■ PROBLEM STATEMENT ■
Look through the material below and say how many of its lines carry the string "under". Only the number should be given.

■ THE DATA ■
________________________
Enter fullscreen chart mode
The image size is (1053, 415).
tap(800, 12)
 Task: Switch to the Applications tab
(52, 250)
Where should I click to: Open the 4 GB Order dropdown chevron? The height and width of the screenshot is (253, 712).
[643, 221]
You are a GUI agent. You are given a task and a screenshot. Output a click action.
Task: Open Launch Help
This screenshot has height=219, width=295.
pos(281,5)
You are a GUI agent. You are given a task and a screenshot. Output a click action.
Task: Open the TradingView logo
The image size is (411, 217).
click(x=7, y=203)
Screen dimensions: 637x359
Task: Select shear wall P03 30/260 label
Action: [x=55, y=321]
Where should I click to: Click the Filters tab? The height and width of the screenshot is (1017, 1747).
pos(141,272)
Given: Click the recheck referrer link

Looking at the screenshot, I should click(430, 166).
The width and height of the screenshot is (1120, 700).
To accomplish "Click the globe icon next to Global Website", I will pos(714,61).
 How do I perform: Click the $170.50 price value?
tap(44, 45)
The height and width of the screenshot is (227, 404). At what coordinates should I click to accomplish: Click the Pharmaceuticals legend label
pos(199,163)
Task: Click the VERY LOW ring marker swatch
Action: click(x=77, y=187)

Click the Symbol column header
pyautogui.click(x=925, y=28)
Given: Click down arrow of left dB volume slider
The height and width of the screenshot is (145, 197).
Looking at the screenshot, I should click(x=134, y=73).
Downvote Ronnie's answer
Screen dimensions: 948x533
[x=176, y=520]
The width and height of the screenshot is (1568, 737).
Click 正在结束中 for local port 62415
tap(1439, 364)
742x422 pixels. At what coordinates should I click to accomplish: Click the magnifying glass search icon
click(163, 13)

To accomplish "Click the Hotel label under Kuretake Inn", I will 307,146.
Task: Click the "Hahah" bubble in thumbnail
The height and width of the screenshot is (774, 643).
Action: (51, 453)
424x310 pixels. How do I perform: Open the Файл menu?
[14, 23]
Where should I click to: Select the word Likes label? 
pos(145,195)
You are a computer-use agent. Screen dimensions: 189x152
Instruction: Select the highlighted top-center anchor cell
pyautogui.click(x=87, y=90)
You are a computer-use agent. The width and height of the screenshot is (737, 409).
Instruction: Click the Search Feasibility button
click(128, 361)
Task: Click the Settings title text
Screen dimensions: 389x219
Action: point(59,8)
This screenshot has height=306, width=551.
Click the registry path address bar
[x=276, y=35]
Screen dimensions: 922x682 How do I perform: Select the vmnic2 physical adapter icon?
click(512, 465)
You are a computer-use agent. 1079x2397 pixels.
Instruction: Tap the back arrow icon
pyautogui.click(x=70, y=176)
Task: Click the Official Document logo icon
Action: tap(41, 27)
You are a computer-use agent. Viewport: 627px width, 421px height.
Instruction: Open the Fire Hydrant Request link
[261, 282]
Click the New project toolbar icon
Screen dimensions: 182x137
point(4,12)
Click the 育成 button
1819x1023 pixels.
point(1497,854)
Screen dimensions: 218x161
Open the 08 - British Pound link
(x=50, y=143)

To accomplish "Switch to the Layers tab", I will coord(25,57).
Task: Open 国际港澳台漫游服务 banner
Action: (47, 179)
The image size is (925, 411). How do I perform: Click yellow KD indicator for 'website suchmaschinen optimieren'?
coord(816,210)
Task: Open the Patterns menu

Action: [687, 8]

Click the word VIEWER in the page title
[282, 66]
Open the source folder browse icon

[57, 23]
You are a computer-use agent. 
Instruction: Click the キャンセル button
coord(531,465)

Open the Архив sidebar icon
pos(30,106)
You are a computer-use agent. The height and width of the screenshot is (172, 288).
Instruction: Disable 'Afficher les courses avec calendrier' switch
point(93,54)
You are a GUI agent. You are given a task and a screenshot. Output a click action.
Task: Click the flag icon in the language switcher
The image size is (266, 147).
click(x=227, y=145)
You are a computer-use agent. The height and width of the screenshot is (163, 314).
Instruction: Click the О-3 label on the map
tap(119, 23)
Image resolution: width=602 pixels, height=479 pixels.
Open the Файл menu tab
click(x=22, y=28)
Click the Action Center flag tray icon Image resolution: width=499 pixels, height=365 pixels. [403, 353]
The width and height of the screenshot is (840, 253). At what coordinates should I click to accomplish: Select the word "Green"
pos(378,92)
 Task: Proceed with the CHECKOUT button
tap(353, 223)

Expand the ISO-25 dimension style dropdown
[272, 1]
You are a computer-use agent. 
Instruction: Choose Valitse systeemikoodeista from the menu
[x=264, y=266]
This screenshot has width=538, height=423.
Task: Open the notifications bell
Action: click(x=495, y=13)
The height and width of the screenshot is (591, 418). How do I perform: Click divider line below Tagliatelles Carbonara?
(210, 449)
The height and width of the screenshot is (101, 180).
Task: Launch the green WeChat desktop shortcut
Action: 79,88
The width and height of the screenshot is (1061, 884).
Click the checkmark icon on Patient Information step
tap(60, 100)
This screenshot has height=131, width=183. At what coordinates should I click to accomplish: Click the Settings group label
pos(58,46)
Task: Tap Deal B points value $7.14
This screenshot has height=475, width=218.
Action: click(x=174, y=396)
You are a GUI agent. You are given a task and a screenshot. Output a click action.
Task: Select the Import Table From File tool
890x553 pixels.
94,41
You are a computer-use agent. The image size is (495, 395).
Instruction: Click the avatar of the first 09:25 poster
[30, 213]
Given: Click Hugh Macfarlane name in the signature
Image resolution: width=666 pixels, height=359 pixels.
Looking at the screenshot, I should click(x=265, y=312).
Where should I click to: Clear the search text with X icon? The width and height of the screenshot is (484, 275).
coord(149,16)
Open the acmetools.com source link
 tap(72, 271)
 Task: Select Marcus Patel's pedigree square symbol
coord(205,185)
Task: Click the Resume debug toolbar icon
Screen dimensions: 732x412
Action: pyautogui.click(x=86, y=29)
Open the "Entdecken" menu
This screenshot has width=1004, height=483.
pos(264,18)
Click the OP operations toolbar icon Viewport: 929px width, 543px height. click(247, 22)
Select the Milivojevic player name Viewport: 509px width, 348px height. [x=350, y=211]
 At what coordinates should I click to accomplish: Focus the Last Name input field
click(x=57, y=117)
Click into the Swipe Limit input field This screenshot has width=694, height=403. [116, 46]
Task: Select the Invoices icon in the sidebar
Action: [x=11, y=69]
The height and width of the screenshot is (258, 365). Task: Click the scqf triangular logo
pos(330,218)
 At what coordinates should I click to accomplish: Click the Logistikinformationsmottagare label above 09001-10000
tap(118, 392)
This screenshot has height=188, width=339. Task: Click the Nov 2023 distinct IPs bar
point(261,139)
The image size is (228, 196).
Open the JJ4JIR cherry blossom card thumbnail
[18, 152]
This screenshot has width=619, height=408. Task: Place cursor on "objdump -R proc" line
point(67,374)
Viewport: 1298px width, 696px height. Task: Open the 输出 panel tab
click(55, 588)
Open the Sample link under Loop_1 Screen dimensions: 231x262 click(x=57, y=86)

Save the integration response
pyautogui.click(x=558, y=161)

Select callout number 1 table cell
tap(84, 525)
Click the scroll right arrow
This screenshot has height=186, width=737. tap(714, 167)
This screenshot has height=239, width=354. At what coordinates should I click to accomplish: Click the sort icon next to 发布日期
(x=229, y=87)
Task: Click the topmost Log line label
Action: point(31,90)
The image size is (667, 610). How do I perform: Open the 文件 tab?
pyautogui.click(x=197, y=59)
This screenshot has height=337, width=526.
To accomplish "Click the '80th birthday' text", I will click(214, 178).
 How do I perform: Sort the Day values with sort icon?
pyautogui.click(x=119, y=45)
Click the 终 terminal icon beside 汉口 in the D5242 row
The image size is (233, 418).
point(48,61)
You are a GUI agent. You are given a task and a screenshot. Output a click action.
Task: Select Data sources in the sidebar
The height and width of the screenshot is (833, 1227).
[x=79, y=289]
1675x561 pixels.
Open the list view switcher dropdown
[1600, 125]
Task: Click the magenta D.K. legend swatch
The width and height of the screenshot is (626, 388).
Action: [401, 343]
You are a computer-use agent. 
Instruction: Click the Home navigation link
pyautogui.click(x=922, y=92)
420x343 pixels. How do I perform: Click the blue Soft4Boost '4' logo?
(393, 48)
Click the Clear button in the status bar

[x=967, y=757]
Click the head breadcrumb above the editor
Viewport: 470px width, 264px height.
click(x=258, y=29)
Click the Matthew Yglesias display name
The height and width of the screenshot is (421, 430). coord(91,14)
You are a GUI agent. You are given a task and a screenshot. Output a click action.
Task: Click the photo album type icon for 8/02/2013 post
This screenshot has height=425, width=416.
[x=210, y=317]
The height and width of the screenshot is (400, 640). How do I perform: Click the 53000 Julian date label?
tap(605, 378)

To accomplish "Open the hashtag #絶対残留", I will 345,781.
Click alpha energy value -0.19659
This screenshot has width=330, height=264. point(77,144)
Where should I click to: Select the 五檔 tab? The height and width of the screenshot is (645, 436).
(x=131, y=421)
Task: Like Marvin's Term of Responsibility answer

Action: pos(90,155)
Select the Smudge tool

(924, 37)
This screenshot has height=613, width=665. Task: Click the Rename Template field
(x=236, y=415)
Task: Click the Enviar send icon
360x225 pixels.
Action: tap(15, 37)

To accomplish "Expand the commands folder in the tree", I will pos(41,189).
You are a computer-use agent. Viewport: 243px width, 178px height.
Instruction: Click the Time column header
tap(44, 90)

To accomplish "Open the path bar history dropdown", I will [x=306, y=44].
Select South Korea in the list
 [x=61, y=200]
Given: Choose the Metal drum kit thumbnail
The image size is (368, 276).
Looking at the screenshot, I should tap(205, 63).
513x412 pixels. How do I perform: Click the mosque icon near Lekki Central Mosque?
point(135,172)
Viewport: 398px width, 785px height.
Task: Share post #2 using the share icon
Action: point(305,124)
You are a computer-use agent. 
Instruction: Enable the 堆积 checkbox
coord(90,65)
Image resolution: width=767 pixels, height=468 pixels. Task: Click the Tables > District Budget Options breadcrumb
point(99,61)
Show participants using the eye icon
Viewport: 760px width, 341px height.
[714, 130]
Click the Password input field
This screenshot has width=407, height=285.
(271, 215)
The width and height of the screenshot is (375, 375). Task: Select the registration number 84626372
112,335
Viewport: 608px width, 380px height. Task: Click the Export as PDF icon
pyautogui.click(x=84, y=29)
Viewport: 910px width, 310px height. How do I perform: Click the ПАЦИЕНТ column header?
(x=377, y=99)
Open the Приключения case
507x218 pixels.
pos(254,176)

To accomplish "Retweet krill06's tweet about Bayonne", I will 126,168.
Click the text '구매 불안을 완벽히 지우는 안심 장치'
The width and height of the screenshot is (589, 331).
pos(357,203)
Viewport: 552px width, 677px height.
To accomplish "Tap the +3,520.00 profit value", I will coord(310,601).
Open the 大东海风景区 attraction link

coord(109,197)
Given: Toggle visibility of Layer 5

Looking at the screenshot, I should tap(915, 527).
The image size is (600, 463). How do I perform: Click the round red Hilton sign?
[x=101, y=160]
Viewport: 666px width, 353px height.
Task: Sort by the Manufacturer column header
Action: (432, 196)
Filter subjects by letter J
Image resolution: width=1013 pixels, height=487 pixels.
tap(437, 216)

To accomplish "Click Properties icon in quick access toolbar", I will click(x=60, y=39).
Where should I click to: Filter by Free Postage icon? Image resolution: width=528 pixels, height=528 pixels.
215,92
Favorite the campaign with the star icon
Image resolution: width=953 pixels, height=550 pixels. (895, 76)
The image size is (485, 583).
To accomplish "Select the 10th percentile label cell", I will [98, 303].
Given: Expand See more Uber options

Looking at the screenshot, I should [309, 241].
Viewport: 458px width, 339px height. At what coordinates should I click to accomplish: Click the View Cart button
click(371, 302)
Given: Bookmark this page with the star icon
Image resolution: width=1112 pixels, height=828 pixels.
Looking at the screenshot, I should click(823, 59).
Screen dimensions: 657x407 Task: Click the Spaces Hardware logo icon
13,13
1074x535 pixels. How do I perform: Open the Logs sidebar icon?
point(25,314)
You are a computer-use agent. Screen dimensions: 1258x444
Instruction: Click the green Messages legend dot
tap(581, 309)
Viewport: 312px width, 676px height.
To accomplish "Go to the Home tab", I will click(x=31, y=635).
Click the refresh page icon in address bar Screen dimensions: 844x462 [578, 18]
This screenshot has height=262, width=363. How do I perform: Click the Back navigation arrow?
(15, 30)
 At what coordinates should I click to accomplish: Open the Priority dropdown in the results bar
________________________
■ ANSWER TO THIS TASK ■
2